== Provided records ==

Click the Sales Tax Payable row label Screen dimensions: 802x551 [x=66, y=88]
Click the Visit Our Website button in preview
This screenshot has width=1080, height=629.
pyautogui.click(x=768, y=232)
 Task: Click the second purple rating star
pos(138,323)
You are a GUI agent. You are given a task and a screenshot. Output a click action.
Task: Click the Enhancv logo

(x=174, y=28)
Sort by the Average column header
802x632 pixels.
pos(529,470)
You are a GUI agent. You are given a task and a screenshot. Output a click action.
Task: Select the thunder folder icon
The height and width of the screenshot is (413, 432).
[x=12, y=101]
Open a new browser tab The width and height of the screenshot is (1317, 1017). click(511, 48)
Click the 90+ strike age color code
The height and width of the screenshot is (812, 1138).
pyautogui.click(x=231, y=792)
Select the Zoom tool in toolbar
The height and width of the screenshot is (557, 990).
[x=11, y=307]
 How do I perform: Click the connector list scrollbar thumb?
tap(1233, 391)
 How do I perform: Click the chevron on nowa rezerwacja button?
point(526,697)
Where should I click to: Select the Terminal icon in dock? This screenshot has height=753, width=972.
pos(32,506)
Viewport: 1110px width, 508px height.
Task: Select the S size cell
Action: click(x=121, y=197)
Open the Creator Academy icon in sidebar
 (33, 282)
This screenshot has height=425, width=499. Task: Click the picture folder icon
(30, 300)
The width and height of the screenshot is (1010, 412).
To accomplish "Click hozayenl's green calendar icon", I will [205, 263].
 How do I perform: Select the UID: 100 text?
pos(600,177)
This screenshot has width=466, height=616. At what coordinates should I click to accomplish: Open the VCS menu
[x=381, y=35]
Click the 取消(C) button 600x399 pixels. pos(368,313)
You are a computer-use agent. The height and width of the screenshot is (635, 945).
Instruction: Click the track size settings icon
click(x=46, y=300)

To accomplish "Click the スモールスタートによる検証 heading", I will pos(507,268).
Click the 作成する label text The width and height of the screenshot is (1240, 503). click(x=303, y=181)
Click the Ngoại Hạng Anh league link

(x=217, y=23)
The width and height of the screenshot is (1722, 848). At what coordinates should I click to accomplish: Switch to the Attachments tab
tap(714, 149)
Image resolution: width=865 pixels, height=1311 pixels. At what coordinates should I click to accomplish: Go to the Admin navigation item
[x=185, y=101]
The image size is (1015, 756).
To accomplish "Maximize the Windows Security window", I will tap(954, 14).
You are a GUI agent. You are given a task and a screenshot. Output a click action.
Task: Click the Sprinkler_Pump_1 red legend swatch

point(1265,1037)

===

Task description: Report every line above that has the string "will" in it.

Task output:
To accomplish "Click hozayenl's green calendar icon", I will [205, 263].
To accomplish "Click the スモールスタートによる検証 heading", I will pos(507,268).
To accomplish "Maximize the Windows Security window", I will tap(954, 14).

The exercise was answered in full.